Even up in my hotel room, I could hear the chants reverberating from campus: “Globalize the intifada” and “Yemen, Yemen, make us proud, turn another ship around.”

I was writing for my college’s student-run publication, the Berkeley Beacon, covering both pro-Israel rallies and pro-Palestinian protests around Boston. My reporting, which aimed to cover a range of perspectives, made me a target.

My two-night hotel stay came after weeks of relentless hate messages flooding my Instagram DMs — accusations of being a “white supremacist,” an “oppressor” and “complicit in genocide.”

I was alienated by my friend group, unfollowed and uninvited to social gatherings. Alone and confused, I found myself questioning:

•How had this narrative taken hold so quickly?

•Why did nobody seem to understand the devastating reality of the intifadas?

•Why were the terms “genocide” and “occupation” being so casually misused?

• • •

The shocking speed at which misinformation spread — and the immediate enthusiasm of students to embrace these false narratives without hesitation — made me realize that this isn’t just a problem of social-media propaganda. It is something systemic.

It has become clear to me that the radicalization of my peers, many of whom I’d considered friends, wasn’t just a product of TikTok “news” — it was the result of years of inadequate and one-sided education.

Following these realizations, I developed a hunger to understand the very foundation of these persistent distortions. I traced it back to its roots, and the pattern proved undeniable.

The anti-Israel sentiment I encountered on campus wasn’t random; it had been carefully cultivated long before college, beginning in K-12 classrooms.

US high school history curricula are often incomplete and biased, especially regarding Israel and Jewish history. American students are required to take courses in US history, world history and European history.

Within world history courses, key events, especially those concerning Israel and Jewish history, are frequently distorted or ignored altogether. The failures of this system have enabled misinformation to thrive.

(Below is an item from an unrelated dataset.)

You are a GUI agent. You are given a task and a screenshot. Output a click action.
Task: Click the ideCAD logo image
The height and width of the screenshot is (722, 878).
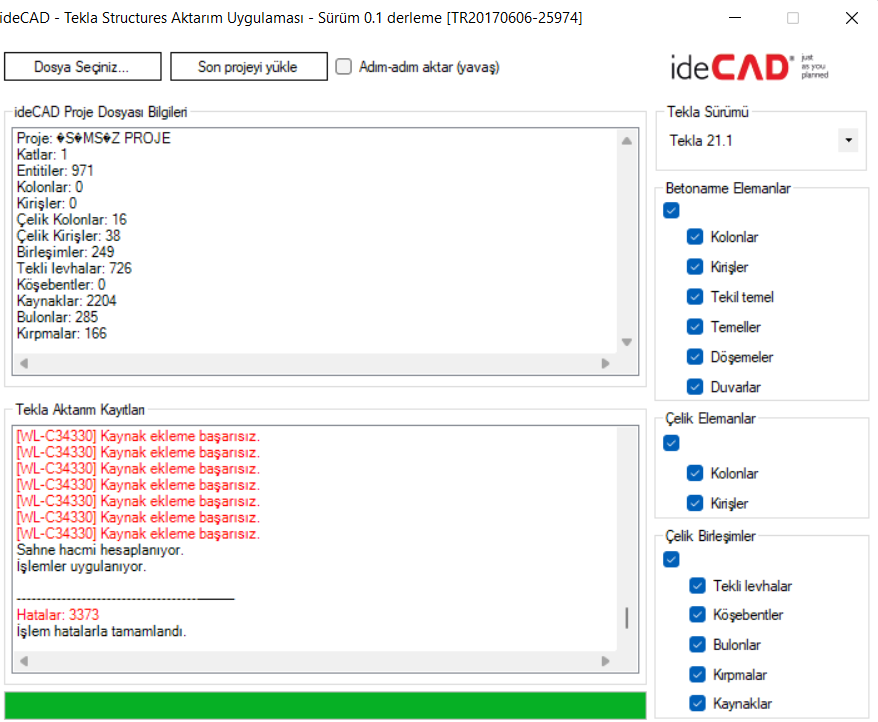(749, 67)
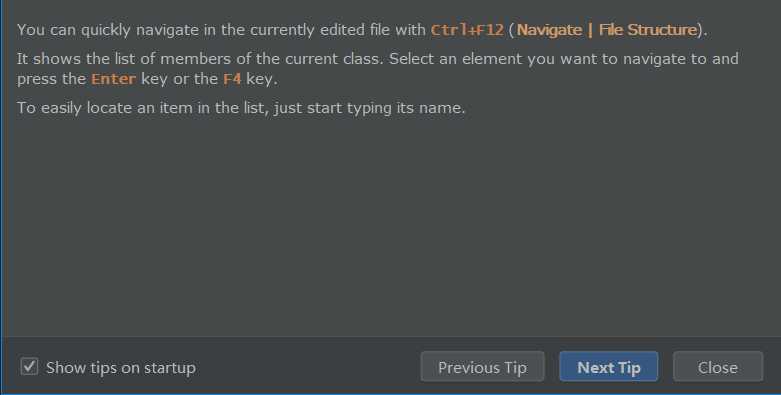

The pervasive influence of ideologies like Critical Race Theory (CRT) not only perpetuates harmful distortions of the Middle East but actively breeds hatred and division.

• • •

Since the Hamas-led massacre of 1,200 men, women and children in southern Israel on Oct. 7, 2023, with thousands of others wounded and 251 people take hostage, school districts across the United States have spread false narratives about Israel, distorting its history to fit an agenda.

For example, the Bloomfield Hills School District in Michigan hosted Huwaida Arraf, a “political activist” who labeled Israel as an “oppressor.”

Similarly, Newark Public Schools assigned sixth-graders a book that “explores the human cost of the occupation” from a Palestinian perspective.

These incidents are part of a trend seen nationwide, where educational environments have fostered a one-sided narrative of the Israeli-Palestinian conflict.

The rise of ethnic-studies programs in states like California and Massachusetts has played a major role in the increase of antisemitism and anti-Israel bias in young adults. While these programs claim to empower diverse communities, they have instead become incubators for anti-Israel radicalism.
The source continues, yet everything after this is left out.